_Assignment 1_
Decide whether each statement agrees with the Saskatchewan infrastructure passage. Answer yes or no for each and quote the deciding words from the passage: (a) Saskatchewan's GDP would have been roughly 1.6 per cent higher in 2015 with infrastructure investment at the national average; (b) Saskatchewan's ratio of public to private capital has held steady in recent years; (c) Pedro Antunes is identified as the Chief Economist of The Conference Board of Canada.
_Assignment 2_
Write the next paragraph of the Saskatchewan infrastructure passage, starting after its final sentence.

_Source passage_
------------

If Saskatchewan’s infrastructure investments had been on par with the national average over the past 25 years, the province’s GDP would have been roughly 1.6 per cent higher in 2015, according to a new report by The Conference Board of Canada. The higher GDP would translate into roughly $2,500 more income for each Saskatchewan household.
“While Saskatchewan is blessed with natural resources that have made the province more attractive to private investment, public infrastructure investment has not kept pace,” said Pedro Antunes, Deputy Chief Economist, The Conference Board of Canada. “Over the past 25 years, Saskatchewan has invested less in public infrastructure than most other provinces. Our report suggests that Saskatchewan could improve its long-term growth path by increasing public investment in infrastructure.”
Highlights
- If its infrastructure investments were on par with the national average over the past 25 years, Saskatchewan’s GDP would have been roughly 1.6 per cent higher in 2015.
- The ratio of public to private capital has been in sharp decline in Saskatchewan in recent years in comparison to a stable national performance.
- The higher GDP would translate into roughly $2,500 more income for each Saskatchewan household.
The long-term economic growth and prosperity of any economy can largely be attributed to the quantity and quality of its capital. Public capital, including schools, hospitals, roads, bridges, and recreational and cultural infrastructure, create the environment that businesses need to operate and by doing so, help boost private sector investment and productivity.

------------

_Given information_
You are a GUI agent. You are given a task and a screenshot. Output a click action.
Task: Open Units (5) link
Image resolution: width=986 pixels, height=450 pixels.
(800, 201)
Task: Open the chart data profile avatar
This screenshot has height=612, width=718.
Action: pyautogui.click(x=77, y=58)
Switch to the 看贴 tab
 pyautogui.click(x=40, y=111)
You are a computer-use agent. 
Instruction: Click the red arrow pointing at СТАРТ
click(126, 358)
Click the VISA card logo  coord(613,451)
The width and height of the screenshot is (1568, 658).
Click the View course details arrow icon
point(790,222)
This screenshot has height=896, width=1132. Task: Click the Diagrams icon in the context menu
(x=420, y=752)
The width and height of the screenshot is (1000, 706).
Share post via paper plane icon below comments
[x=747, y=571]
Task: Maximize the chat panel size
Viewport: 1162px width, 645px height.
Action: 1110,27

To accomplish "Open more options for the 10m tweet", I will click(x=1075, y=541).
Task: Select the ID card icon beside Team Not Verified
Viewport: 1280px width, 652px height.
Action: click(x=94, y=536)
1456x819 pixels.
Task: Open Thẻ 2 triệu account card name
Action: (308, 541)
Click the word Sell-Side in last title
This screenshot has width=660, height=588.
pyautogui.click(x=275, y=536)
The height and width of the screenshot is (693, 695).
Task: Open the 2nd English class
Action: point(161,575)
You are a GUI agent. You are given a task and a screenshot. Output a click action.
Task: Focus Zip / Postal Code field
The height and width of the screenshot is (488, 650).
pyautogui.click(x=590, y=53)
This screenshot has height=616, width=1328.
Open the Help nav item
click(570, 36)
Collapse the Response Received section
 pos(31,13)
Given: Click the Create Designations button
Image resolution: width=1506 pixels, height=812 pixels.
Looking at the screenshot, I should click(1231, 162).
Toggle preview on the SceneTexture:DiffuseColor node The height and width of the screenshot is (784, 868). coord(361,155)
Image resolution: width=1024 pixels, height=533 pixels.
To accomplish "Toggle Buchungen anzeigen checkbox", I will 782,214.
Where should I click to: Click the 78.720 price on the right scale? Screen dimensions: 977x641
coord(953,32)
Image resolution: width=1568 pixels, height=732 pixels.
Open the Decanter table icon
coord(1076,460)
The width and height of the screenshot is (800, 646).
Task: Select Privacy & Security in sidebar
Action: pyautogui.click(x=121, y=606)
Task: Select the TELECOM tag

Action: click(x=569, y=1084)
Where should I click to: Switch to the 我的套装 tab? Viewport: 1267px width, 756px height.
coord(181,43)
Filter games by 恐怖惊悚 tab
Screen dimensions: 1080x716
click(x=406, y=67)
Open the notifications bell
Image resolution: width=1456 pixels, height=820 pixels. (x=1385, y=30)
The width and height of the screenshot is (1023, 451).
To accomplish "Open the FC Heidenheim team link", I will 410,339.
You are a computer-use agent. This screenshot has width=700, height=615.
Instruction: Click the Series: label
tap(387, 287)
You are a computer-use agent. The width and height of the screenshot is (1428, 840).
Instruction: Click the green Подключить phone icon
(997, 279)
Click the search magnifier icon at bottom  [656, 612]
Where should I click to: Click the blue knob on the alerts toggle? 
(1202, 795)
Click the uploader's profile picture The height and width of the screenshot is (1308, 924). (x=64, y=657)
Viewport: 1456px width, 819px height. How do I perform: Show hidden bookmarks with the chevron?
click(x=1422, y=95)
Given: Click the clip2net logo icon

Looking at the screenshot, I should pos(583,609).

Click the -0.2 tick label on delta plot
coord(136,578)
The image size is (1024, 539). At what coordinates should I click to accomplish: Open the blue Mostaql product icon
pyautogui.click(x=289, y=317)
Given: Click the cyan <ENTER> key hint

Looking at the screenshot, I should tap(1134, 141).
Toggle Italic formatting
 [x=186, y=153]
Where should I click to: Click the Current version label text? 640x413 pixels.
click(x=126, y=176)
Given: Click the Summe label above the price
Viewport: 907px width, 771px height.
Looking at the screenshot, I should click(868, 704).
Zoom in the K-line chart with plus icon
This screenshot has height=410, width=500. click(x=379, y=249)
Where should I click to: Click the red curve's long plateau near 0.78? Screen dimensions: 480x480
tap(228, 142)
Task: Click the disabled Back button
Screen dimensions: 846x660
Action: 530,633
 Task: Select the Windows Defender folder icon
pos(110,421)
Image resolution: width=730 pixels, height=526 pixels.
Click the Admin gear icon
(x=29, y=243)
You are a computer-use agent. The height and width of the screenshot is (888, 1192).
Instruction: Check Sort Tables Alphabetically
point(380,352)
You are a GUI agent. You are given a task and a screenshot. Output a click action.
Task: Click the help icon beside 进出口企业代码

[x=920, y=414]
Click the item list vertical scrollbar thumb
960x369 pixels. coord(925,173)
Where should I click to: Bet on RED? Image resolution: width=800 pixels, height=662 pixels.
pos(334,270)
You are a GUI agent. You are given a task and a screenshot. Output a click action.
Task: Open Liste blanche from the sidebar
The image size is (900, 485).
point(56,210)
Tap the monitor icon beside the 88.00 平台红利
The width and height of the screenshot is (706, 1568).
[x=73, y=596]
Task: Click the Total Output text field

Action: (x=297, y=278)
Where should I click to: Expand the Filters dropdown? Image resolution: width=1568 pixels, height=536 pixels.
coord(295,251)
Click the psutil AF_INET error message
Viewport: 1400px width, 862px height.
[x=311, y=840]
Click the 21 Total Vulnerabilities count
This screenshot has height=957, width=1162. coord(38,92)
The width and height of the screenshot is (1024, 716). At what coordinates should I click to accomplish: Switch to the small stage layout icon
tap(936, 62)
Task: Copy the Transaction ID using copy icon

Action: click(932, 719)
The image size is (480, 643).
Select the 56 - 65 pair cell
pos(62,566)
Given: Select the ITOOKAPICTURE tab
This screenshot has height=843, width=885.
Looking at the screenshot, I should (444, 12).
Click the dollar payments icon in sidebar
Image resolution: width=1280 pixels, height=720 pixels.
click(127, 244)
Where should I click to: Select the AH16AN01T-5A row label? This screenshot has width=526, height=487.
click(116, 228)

------------

_Final answer 1_
(a) Yes: "the province’s GDP would have been roughly 1.6 per cent higher in 2015"
(b) No: "The ratio of public to private capital has been in sharp decline in Saskatchewan in recent years"
(c) No: "Pedro Antunes, Deputy Chief Economist, The Conference Board of Canada"

_Final answer 2_
Saskatchewan has invested relatively less historically in public infrastructure than other provinces. While national average spending was 3.5 per cent of GDP during the 1990s and 2000s, Saskatchewan’s average spending was just 2.9 per cent. Despite a pick up in investment over the 2010 to 2015 period, the province’s spending continued to lag that of most other provinces.
The report, Infrastructure in Saskatchewan: Assessing the Benefits, evaluates the impact on Saskatchewan’s economy had the province invested in public infrastructure on par with other provinces between 1991 to 2015. Lifting real public infrastructure investment by roughly 0.6 percentage points over the 1991 to 2015 period to match the national average would have added $280 million (in 2007 dollars) per year to investment over a 25-year period. The increase in the stock of public capital would have boosted the province’s real productive capacity by 1.6 per cent in 2015. This represents an increase in in the average income of Saskatchewan residents of $969 per person in 2015, or nearly $2,500 per household (in current dollars).
“Investing in public capital helps boost private sector production by contributing to an educated and healthy population, as well as providing the transportation and other infrastructure relied on by businesses,” added Antunes.